Jakarta, buktipers.com – Komisi Perlindungan Anak Indonesia (KPAI) menyesalkan pelibatan anak-anak kecil dalam Aksi Mujahid 212 bertajuk “Selamatkan NKRI” di kawasan Bundaran Patung Kuda, Jakarta Pusat, Sabtu (28/9/2019). Anak-anak tak semestinya dibawa dalam aksi di jalanan yang berpotensi membahayakan.
Pantauan di lapangan, massa unjuk rasa Aksi Mujahid 212 datang bergelombang sejak pagi. Semakin siang, massa semakin banyak. Tidak hanya kalangan pria dan perempuan dewas, remaja juga berjubel mengikuti aksi ini.
Di antara massa ini tampak sejumlah peserta aksi yang membawa anak-anak mereka, mulai balita hingga anak-anak kecil seumuran siswa sekolah dasar, SMP dan SMA.
Sebagian anak-anak itu mengenakan atribut aksi seperti bendera bertuliskan kalimat tauhid. Bahkan, ada juga dari mereka yang mengenakan ikat kepala hingga berpakaian seragam yang sama.
Kelompok anak-anak kecil itu nampak serius mengikuti jalannya aksi tersebut. Hal itu terlihat dari semangat yang berkobar saat mengikuti apa yang diserukan sang orator dari atas mobil komando.
Ketua KPAI Susanto prihatin dengan keberadaan anak-anak tersebut. Terlebih berdasarkan pantauan KPAI sebagain dari mereka telah datang pada Jumat malam atau Sabtu dinihari untuk mengikuti aksi ini.
KPAI memastikan, banyak anak-anak di bawah umur yang tidak mengerti dan memahami apa yang menjadi tuntutan peserta demo tersebut. Menurut dia, hal itu disebabkan karena banyak anak-anak tersebut hanya ikut-ikutan diajak oleh teman atau orang tuanya sendiri.
“Mereka datang atas info ajakan melalui Fb (Facebook) dan keberangkatan atas inisiatif sendiri dengan menggunakan transportasi kereta, cegat truk, dan ada yang diajak orang dewasa. Diperkirakan hampir 40 persen massa adalah usia anak di bawah umur,” kata Susanto, saat dihubungi iNews.id, Sabtu (28/9/2019).

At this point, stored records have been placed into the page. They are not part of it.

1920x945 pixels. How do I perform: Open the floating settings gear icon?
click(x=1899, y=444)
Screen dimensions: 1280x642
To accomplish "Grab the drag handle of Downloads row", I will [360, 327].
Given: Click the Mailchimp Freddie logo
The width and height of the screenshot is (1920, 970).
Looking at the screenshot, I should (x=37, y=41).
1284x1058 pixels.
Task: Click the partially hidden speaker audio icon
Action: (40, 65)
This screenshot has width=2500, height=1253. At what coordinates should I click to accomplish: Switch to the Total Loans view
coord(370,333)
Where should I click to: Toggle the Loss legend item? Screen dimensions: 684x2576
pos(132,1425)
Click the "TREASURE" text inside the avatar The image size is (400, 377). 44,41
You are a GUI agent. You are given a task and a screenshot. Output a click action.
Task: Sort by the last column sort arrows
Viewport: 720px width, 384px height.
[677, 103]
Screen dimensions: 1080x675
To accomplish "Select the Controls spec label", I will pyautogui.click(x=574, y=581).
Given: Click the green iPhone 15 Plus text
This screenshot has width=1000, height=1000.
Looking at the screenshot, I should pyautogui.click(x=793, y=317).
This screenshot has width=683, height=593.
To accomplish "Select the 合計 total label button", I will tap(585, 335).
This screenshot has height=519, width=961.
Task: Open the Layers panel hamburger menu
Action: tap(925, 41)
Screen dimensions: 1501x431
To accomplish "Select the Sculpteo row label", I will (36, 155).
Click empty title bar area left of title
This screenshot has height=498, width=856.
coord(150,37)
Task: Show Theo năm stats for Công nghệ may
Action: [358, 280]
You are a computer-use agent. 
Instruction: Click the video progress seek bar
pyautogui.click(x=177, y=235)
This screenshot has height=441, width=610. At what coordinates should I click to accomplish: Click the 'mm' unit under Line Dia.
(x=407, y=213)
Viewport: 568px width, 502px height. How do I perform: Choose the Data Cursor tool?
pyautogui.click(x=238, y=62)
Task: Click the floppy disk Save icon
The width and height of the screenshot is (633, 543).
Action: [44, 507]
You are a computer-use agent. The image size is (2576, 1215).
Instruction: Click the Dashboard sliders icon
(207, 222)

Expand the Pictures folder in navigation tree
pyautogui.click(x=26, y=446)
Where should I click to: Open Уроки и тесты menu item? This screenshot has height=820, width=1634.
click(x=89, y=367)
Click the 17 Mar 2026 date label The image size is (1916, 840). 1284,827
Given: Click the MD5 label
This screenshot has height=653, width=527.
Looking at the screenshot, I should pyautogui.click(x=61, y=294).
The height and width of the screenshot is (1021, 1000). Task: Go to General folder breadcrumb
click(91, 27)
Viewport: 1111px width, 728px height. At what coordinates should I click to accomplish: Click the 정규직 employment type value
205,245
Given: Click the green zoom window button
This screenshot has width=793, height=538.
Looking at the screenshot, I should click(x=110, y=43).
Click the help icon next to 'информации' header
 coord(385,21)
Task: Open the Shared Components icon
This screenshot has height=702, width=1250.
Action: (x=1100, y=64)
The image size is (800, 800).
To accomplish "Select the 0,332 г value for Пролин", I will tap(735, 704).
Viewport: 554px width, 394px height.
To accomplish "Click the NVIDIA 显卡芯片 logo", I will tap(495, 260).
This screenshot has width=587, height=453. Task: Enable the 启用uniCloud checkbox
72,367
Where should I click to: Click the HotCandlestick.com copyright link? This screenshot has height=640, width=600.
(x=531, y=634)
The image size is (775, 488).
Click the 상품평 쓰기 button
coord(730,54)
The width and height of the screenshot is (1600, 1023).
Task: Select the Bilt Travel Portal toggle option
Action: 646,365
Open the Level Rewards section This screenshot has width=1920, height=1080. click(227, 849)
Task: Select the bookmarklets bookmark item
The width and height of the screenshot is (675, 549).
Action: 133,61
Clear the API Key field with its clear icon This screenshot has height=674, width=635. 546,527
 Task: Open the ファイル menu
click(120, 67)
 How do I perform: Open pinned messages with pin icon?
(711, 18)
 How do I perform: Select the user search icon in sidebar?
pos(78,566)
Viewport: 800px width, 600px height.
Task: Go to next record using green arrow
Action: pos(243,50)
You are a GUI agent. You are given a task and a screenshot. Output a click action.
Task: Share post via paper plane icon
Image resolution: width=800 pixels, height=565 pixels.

Meskipun Pasal 24 Undang-Undang Nomor 35 Tahun 2015 tentang Perlindungan Anak menyatakan Negara, Pemerintah, dan Pemerintah Daerah menjamin anak untuk mempergunakan haknya dalam menyampaikan pendapat sesuai dengan usia dan tingkat kecerdasanya.
Namun, kata Susanto, hal ini dilarang undang-undang jika berada dalam situasi situasi yang dapat mengandung unsur kekerasan dan mengancam jiwa, seperti berada di jalanan dan berada di lautan massa.
“Di sisi lain anak anak dan pelajar dalam menyampaikan pendapat harus difasilitasi dan berada di ruang yang aman dan nyaman, sehingga pendapat dan pandangan anak tersebut bisa didengar dan dihormati oleh orang dewasa,” kata dia.